The reservation of the priesthood to males, as a sign of Christ the Spouse who gives himself in the Eucharist, is not a question open to discussion…” – Pope Francis, Evangelii Gaudium

One of the groups agitating for change is Catholics For Renewal. In their recently published ‘Getting Back On Mission: Reforming Our Church Together’ (GBOM), it is argued: “The ordination of women is one of several ways the Church could ameliorate structural inequality” (p. 131). It adds that “the Church could redress the failure to include women in governance mechanisms” by “the ordination of women to the priesthood” (p. 132). Then, in castigating the Church for its teaching on the reservation of priestly ordination to men alone, it says:

The Church’s own tradition does not support the teaching that women are incapable of being validly ordained. The exclusion of women from the priesthood has no foundation in scripture; this is a man-made construct where patriarchy is assumed to be the unassailable ‘norm’, a view so blinkered it fails to give credence to any other perspective as the defining characteristic of a dominant hegemony. The Church must scrutinise the signs of the times and see the recognition of women’s rights throughout the entire secular world as a sign to the Church that it must revise this ban on women’s ordination (p. 132).

GBOM goes on to recommend “that the Holy See commit to gender balance in the leadership of the Church at all levels,” and that it “take note of the sensus fidei fidelium in Australia with regard to the ordination of women to the priesthood and to the diaconate; and that it review the Church’s position regarding women and the sacrament of Holy orders, commencing with the Order of Diaconate” (p. 142).

GBOM claims that there is no consistent tradition in the Church prohibiting the ordination of women to the priesthood. After stating that “since the church hierarchy is entrusted with the sacramental economy, it may be that the hierarchy is able to entrust the ministries of Eucharist and Reconciliation to women in light of circumstances, without going against Christ’s original intentions,” it goes on to add: “In fact, this is what happened during the Communist era in Czechoslovakia (1948-1989), when four women were validly and lawfully ordained to the priesthood” (p. 175).
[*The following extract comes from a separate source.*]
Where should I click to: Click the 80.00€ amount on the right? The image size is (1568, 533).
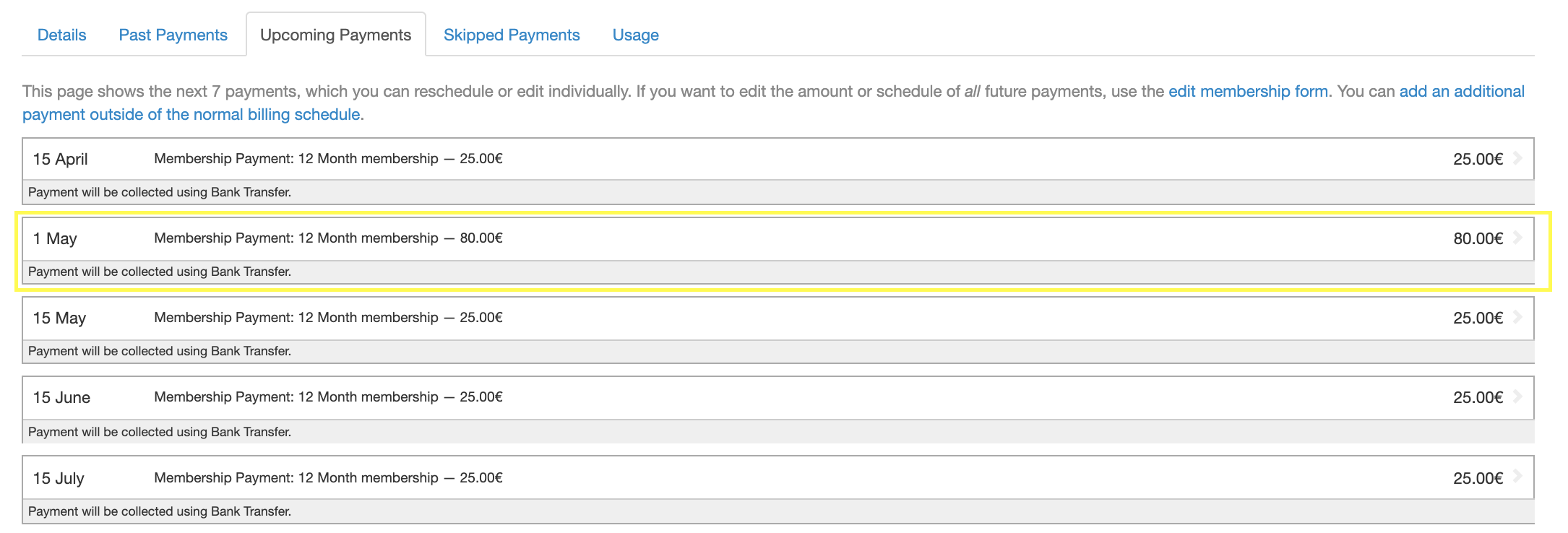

Offering the Holy Sacrifice of the Mass CC BY 4.0
Since the Catholic Church teaches definitively that only men can be ordained to the priesthood, then to assert that it is wrong on this point is to call into question not only what it teaches about the essential elements for the valid celebration of the sacrament of Holy Orders, but also what it teaches as one of the essential elements for a valid celebration of the Eucharistic Sacrifice itself. If the Catholic Church could be wrong on this question, then why should its teaching in any area be trusted?

Conclusion

An authentic exercise of the sensus fidelium can never entail taking an oppositional stance to definitive Church teaching such as that which holds that homosexual acts are always intrinsically evil and never to be chosen. The same principle applies to contraceptive acts, whereby a married couple intentionally seek to render the marital act infertile.  Neither can the sensus fidelium find expression in opposition to the Church’s teaching on the reservation of the ordained priesthood to men alone. To assert anything to the contrary is to place oneself in opposition to the binding doctrine of the Catholic Church.

[1] Fr Louis Ligier, S.J., L’Osservatore Romano, 2/3/78.

 

[2] Pope Benedict XVI, Chrism Mass, April 5, 2012.